Embrace the life and memories, a cousin wrote to me. Embrace the moon and good thoughts of life.

Sound advice. Good advice. And like all of the advice I receive, I try. I push out from this cocoon of sadness and hurt. Grasp at the life, the memories, the moon and beyond. But it is so damn hard right now. So damn hard.

I try to embrace the life, and I am met by a wall of pain and agony. From a thousand miles away, I can feel my mother’s pain. As she struggles in a hospital room, gasping for air, struggling for more minutes, more days. Struggling for five more days. That’s all that she wants. Five more days, until her babies can make it down to see her, to say goodbye, so she continues the treatments that will keep her alive, waving off the pain medications that will ease the agony and ease her from this world into the world of memories, that they might be kinder, gentler, more forgiving.

I’ve been here before. With her. With others. Begging them, praying to them, to let go. Allow our memories to catch you and hold you tight. Let go, and allow us to catch you.

I try to embrace the memories, and I am met by a wall of pain and agony. And madness.

It wasn’t so different than it is now. 16 years ago. In my apartment, at the scene of my greatest defeat, my greatest failure. It was the scene of my greatest sin. I brought my mom to my apartment, to fix her, to save her, to wrest her from her madness. I was going to help her help herself.

I sometimes think that it was my arrogance and my pride that brought me there. I sometimes think it was a broken thing struggling to save himself with no idea how to do it.

All writing teachers will tell you to never talk about a person’s eyes, never try to describe what is going on by writing about the eyes. It is one of the greatest sins of the writer, that the eyes cannot reveal anything.

But I remember my mother’s eyes from 16 years ago. Her entire world had collapsed in on itself, into a tiny pinprick of madness, a single thought. It was an old star collapsing in on itself to create a black hole. In her eyes, as she sat on the sofa, or walked through the apartment, you could tell by her eyes that she was not walking in this world. The agony revealed some kind of nightmarish other reality where she existed, locked away in her own private hell.

When I saw her eyes, I could feel the waves of madness and fear and pain rolling off of her, and I knew I was lost. There was nothing I could do. And so we both fell that time. I tried to grasp at fingers to hold her up, drag her back into this world, but it was the hand that she held to her chest as she slipped further and further into her personal hell. Like a great sinking ship that goes under, when she went, the force of her passing into the depths took me with her.

There was nothing that I could do then as there is nothing that I can do now.

We made choices. I chose to buy a business. I chose to get married and get a mortgage. Maybe the choices were about me entering more firmly into this world?

My mom made choices as well. In a fractured family, in failing health, she chose to move to Florida, a thousand miles away from me, my step-father, my brother and sister, her grandson and all of her support and safety nets and nearby hospitals. I knew when she moved that the end would probably play out this way.

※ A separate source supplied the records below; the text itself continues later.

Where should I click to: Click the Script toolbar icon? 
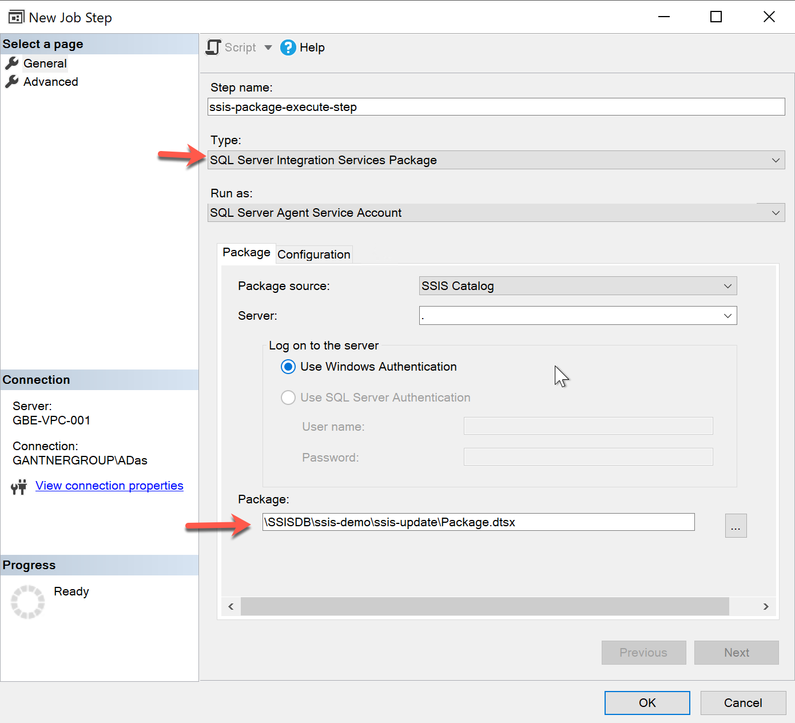point(213,47)
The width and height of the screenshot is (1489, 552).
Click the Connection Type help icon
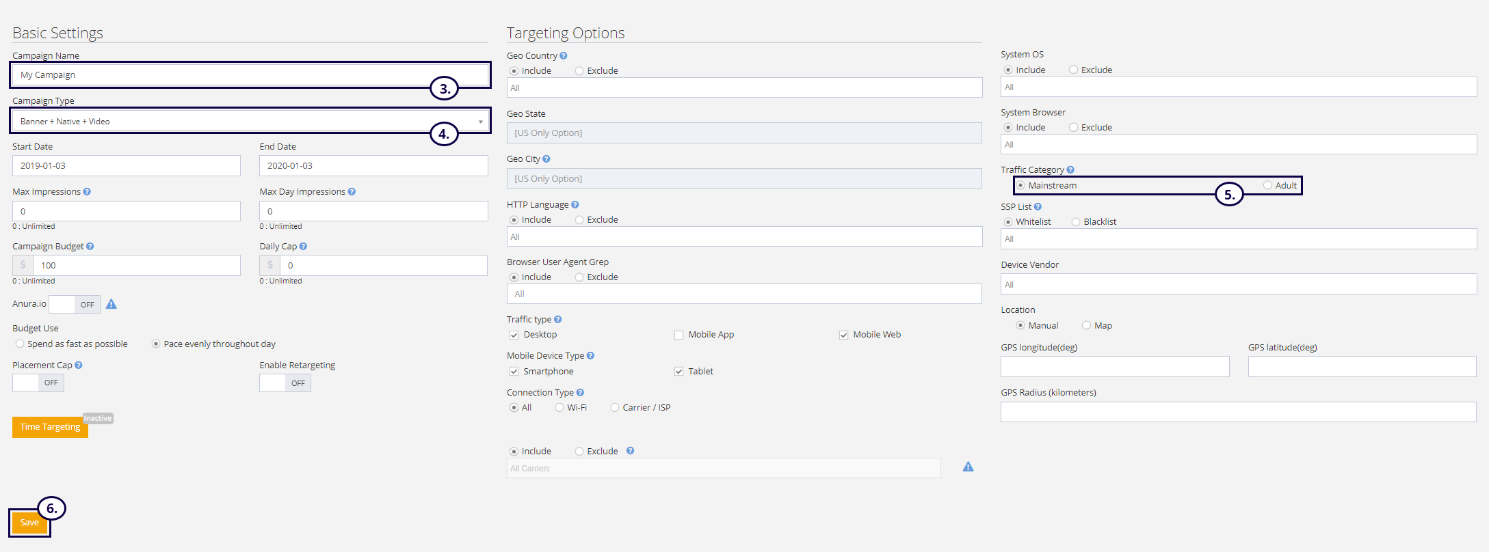click(x=580, y=393)
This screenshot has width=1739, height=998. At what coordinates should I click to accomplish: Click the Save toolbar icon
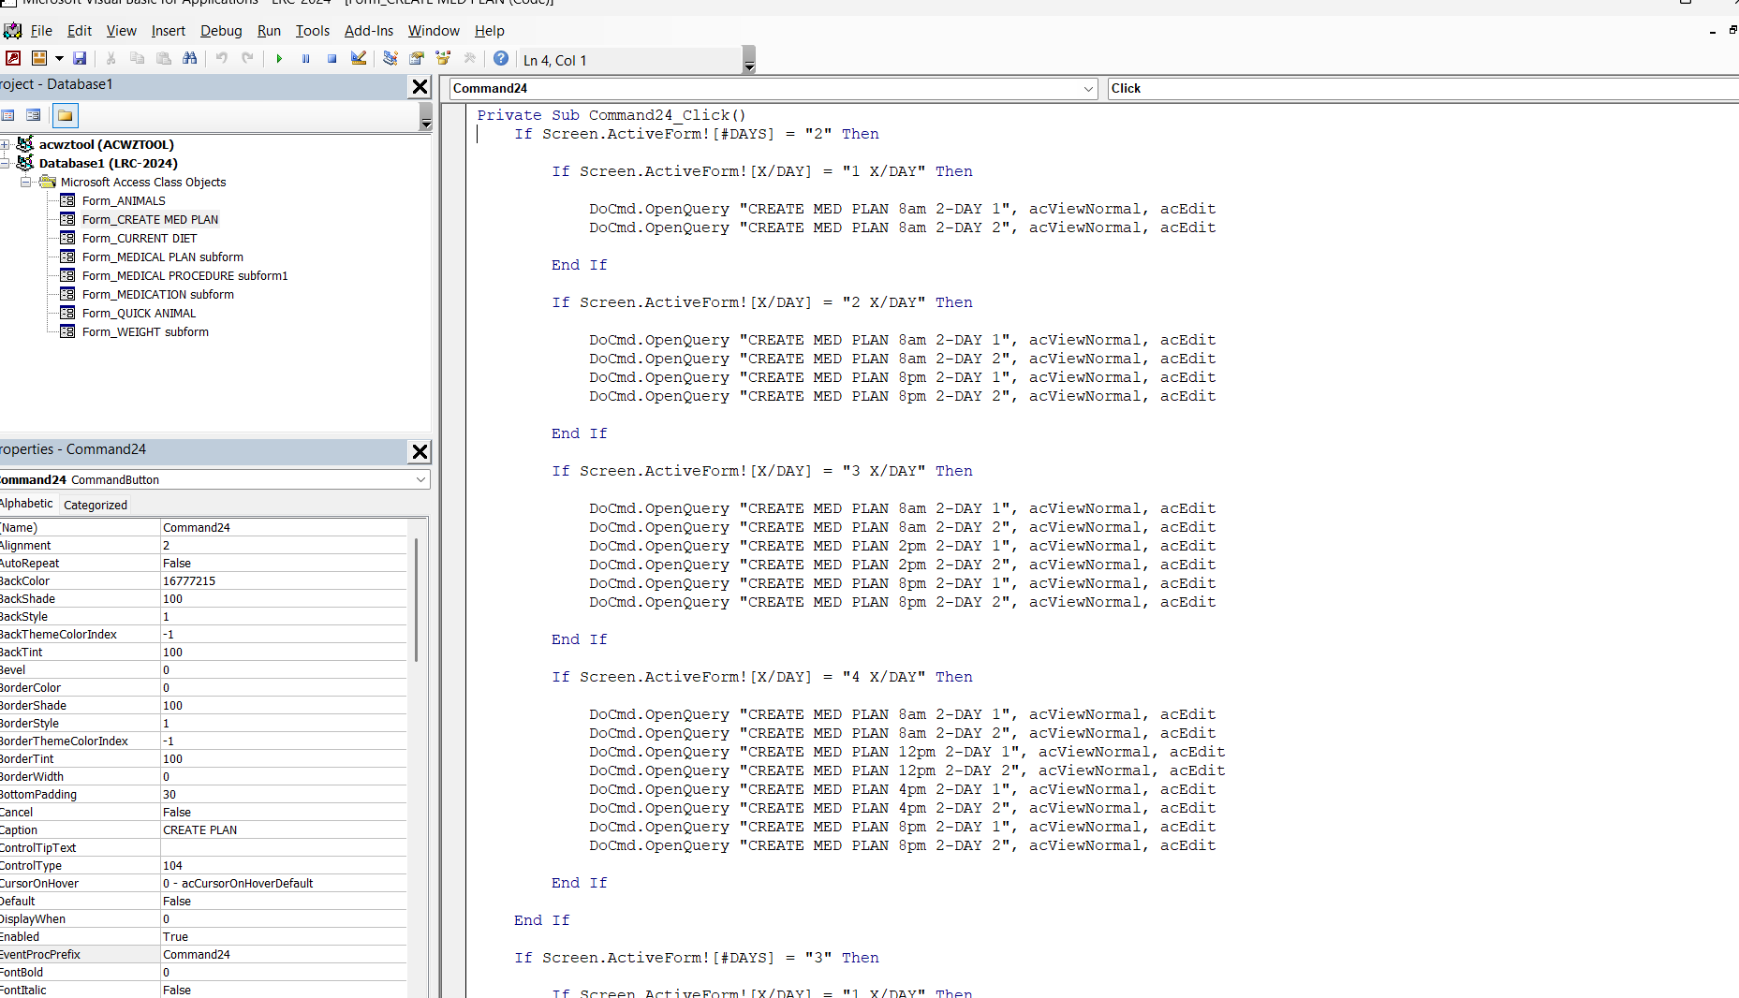click(80, 59)
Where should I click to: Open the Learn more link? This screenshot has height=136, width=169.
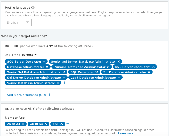coord(126,133)
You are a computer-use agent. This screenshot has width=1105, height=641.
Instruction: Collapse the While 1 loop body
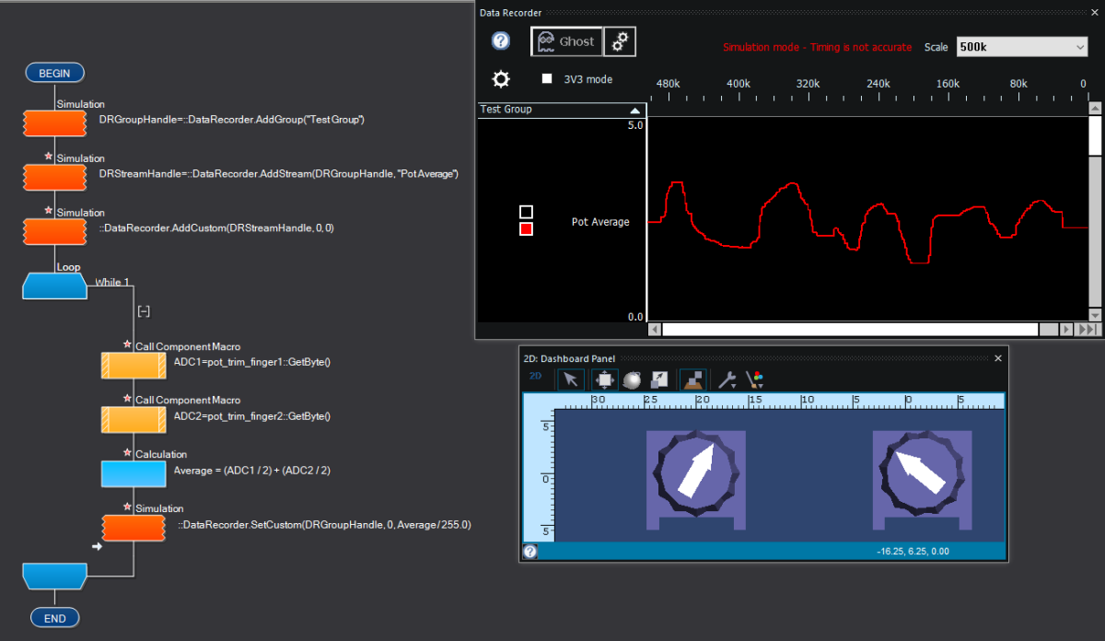[x=144, y=310]
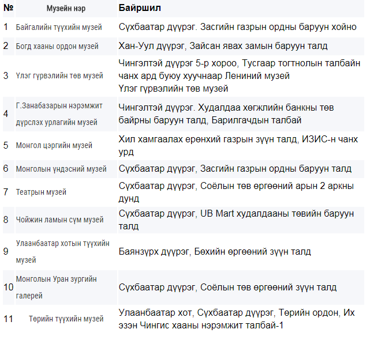This screenshot has height=348, width=370.
Task: Select Улаанбаатар хотын түүхийн музей name
Action: click(x=62, y=252)
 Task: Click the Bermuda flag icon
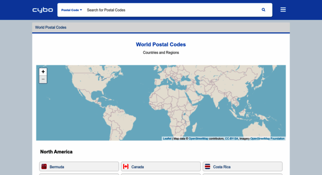pos(44,167)
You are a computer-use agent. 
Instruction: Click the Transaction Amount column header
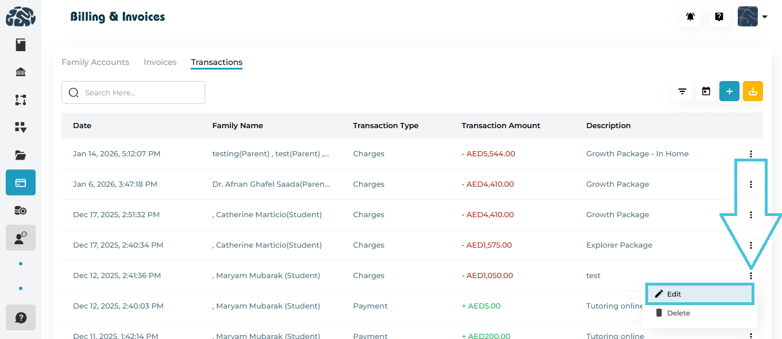pyautogui.click(x=500, y=125)
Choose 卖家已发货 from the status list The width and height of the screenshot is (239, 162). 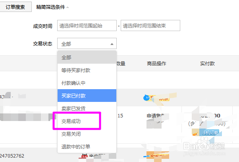[x=73, y=108]
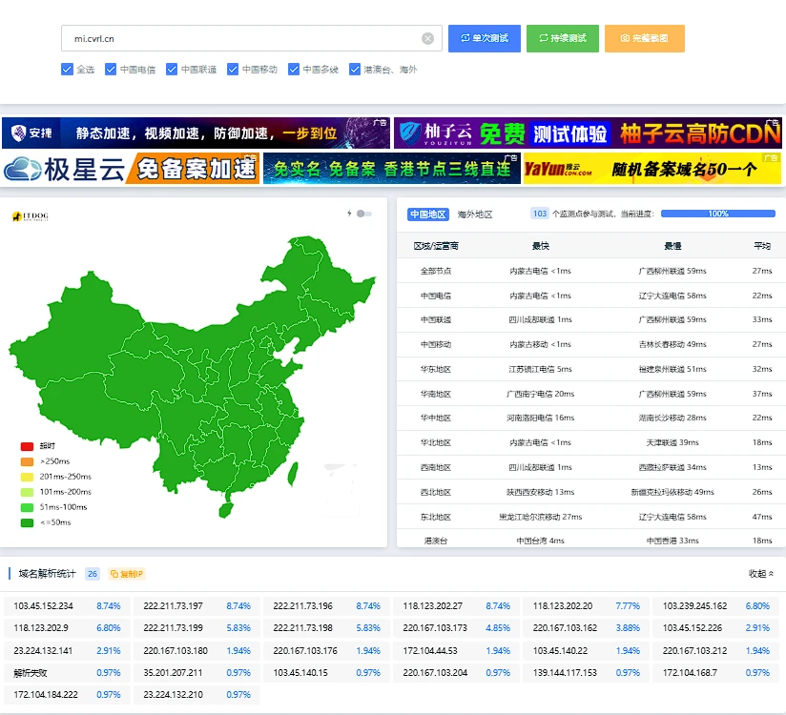Image resolution: width=786 pixels, height=715 pixels.
Task: Click the red 超时 legend swatch
Action: 27,446
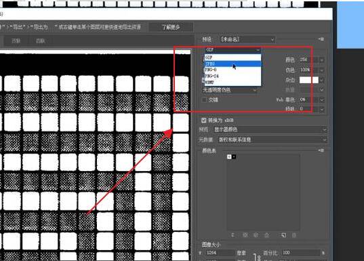
Task: Click the delete color trash icon
Action: pyautogui.click(x=294, y=235)
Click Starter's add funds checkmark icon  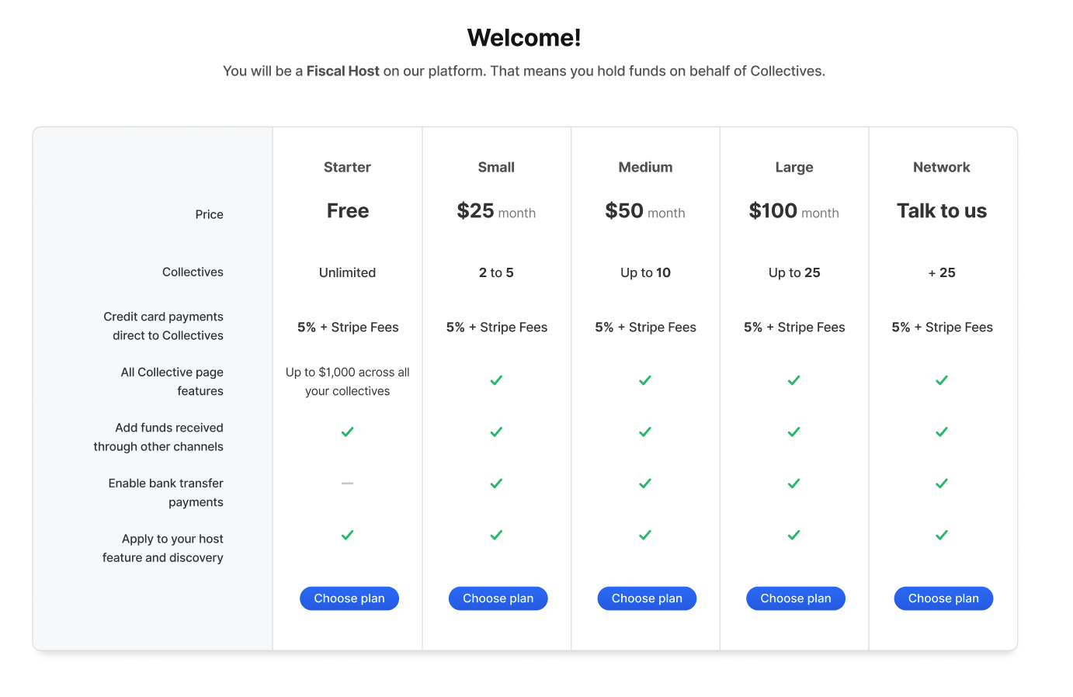pyautogui.click(x=348, y=432)
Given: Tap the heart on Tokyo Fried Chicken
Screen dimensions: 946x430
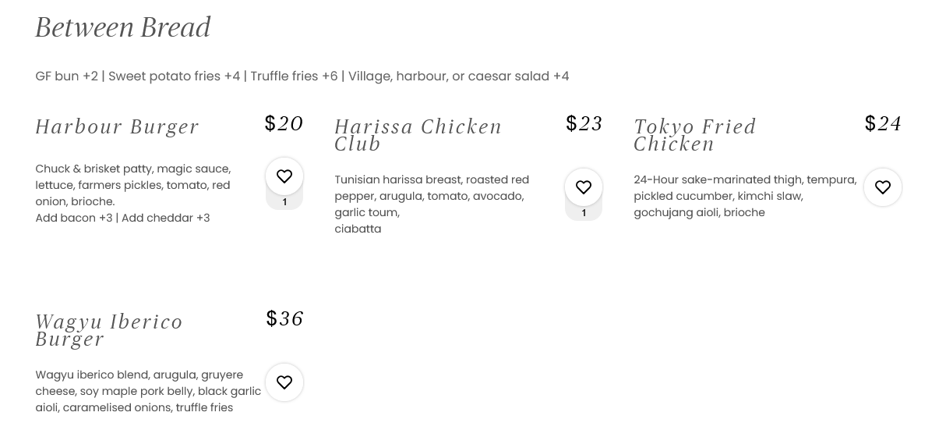Looking at the screenshot, I should [x=883, y=187].
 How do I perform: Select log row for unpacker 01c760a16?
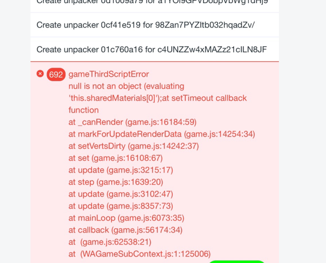click(154, 49)
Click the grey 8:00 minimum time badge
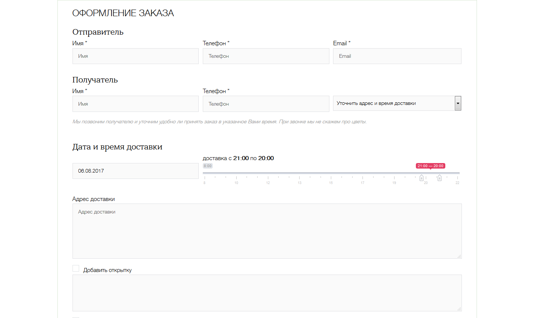 208,166
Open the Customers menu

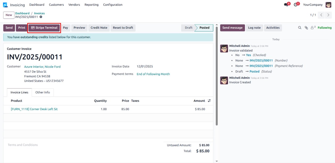(56, 5)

I am staring into her madness again, being buffeted by it, storm tossed.

Rolling waves of force and pain and agony travel to me like a tsunami from Orlando, with the earliest hints of what is to come lapping at my ankles. I stand in that surf and feel the undertow, tugging at me, pulling at me. As the water gets deeper.

I go about my day.

Let go of the past, I am told. More good advice. Forgive and move on. You cannot be angry at the choices that were made.

Yes. Yes I can. I can be pissed off. I can be enraged. I can embrace the only thing that I know that might keep me safe. That might help keep me sane. Anger. Because she will pass from this world, but I have to stick around. I have built something here, and I cannot allow it to crumble by entering the world that she created.

But my mommy is in agony. Dropping everything, ignoring everything, casting off the ties of husband and father and business owner and employer and tenant and financier and everything else to be only a son. Can I not give her that? Here at the end? Isn’t she entitled to that? Can I not find the strength to balance one last wish, to gather up the pieces of the fractured family, to rush head long into your ending world and perhaps help ease you from the agony?

No. I cannot. And the “no” reverberates through my being. Amplified and echoing to return to me with guilt and self loathing of a son who has failed.

I know. I know. I know. And maybe I will accept it one day.

But I have to get to work. My accounts and my creditors don’t give a shit about something happening in Florida. My credit card companies don’t really care about it either. The weather didn’t care obviously.

Five more days until I can fly down there. Five more days of regular updates on my mother’s pain that will fall like hammers upon me.

But I need to make it through today. And tomorrow. And Wednesday. Then Thursday. Maybe by then? But then Friday. Definitely Saturday. If you were around the corner I could do for you what I did for my friend, what her son did for her, and sleep by your hospital bed. If I was an employee as opposed to an employer I could go to my boss and beg them to let me go for a week.

And if the moon was kind, she would blind me and deafen me and fill my head with the softest of memories and the kindest of thoughts.

But that is not how this one is playing out.